Die Bärliner reports on the “Heidegger and the Jews
” tribunal, which convened January 23rd to 26th, 2015 in Paris.
Jean-Claude Milner took things much slower. Very carefully, he inquired into the relation between Heidegger’s language and the innovations it brought about in German academia and politics of the 1920s and 30s. The local intelligentsia’s German back then, according to Milner, was primarily the German of Luther and Goethe – a Protestant German, that had blended with the German of the Jewish bourgeoisie in a Prussian “alliance” against the Hapsburgian Catholic South. When Heidegger became the centre of attention for German intellectual life, after the publication of Sein und Zeit in 1927, he came with the intention to radically change the front lines. In his infamous address as rector of the University of Freiburg on “The Self-Assertion of the German University”, Milner suggested, he was countering Max Weber’s (Protestant) ideals, as laid out in his 1917 speech “Science as Vocation”. Against Weber’s anti-prophetism and sober professionalism, Heidegger proposed an idea of the (philosophy) professor as a prophetic figure.
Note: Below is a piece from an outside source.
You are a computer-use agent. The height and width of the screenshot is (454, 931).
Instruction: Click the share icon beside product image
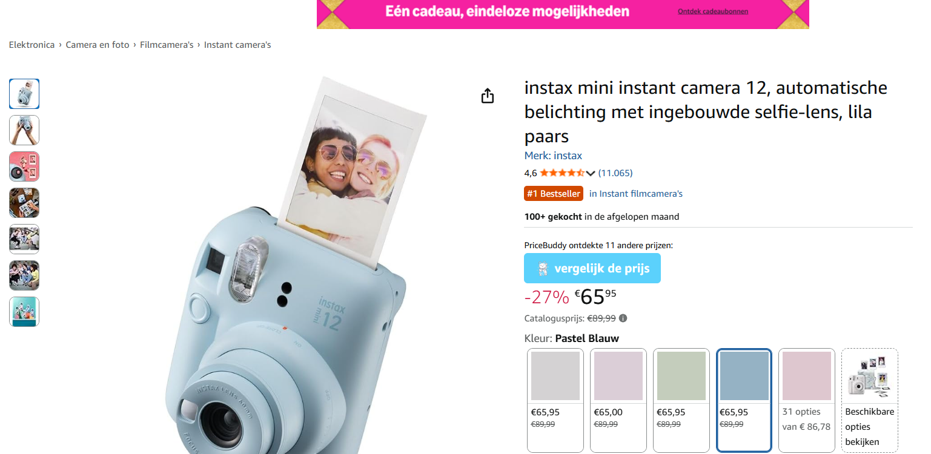(488, 96)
After his resignation as rector he came to see that the Nazis could not offer the conservative revolution he had hoped for, but even after 1945 he continued to adhere to his plans of renewing and de-Lutherizing the German language. Milner ended on the suggestion that Luthero-Goethian German died with the Jews in the Holocaust, suggesting that Nazi politics, as much as Heidegger later belittled them, in some horrible way also contributed to the realization of some of his philosophical goals.